■ THE PROBLEM: Filter the data for "computer" and copy matching lines.

(Stored items)
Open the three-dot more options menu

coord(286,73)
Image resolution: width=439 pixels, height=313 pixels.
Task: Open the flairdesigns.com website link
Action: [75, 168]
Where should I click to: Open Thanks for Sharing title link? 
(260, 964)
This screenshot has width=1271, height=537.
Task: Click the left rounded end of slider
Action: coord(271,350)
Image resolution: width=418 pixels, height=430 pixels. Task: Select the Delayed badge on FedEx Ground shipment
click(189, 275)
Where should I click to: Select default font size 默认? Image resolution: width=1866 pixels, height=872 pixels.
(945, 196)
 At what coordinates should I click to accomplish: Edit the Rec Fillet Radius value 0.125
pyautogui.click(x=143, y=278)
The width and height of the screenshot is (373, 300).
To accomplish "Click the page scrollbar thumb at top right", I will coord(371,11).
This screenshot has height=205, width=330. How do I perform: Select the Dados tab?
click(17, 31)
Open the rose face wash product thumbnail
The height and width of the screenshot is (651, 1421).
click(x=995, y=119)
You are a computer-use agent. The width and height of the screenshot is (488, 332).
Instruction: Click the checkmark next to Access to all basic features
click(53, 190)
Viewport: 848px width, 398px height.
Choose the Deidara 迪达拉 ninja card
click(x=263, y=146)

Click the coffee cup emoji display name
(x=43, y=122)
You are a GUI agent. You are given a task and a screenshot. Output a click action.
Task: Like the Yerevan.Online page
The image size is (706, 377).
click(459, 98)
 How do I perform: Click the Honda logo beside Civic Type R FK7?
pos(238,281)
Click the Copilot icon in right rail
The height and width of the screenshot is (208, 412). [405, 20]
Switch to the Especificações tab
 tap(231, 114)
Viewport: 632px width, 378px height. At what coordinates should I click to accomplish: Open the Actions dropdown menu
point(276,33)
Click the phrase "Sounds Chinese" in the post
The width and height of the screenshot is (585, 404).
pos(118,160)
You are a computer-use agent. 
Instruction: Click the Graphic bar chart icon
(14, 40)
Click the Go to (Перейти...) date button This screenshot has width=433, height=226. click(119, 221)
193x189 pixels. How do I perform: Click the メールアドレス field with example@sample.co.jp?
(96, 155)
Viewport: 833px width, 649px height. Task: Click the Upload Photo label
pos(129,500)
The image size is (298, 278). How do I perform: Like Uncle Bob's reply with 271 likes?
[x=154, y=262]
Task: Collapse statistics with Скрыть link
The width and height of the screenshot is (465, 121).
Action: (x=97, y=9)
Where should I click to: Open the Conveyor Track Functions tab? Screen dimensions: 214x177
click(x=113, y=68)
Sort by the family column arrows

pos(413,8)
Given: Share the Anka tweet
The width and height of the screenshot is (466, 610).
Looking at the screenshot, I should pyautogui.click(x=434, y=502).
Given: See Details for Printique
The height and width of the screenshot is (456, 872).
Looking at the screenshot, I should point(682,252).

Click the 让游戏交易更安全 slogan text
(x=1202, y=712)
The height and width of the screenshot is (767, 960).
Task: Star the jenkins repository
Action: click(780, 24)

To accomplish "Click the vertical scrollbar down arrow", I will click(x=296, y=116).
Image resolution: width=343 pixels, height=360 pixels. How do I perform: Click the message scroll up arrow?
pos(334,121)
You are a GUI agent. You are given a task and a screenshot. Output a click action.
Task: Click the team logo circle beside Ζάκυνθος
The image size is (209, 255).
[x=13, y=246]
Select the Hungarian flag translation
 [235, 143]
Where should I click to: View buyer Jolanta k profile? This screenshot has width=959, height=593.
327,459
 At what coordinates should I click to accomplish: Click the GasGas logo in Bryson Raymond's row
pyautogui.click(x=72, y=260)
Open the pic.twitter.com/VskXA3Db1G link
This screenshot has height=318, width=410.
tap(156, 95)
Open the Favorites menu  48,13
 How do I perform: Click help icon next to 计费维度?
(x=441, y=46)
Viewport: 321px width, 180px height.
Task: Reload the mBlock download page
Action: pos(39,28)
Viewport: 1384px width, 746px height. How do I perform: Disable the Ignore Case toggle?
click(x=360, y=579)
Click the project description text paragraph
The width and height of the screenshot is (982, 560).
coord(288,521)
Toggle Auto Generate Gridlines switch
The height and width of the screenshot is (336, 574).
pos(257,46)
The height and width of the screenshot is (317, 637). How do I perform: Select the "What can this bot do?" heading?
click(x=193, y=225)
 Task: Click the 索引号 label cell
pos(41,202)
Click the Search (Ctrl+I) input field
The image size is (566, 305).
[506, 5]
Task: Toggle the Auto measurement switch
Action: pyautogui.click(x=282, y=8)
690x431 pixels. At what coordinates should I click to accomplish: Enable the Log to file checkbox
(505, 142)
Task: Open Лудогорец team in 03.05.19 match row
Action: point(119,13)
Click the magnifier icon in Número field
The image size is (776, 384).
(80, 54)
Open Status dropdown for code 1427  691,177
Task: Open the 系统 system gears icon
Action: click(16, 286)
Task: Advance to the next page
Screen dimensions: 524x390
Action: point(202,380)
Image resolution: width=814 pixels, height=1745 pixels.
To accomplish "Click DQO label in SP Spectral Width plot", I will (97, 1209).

■ THE ANSWER:
You are a computer-use agent. The width and height of the screenshot is (488, 332).
You are a computer-use agent. 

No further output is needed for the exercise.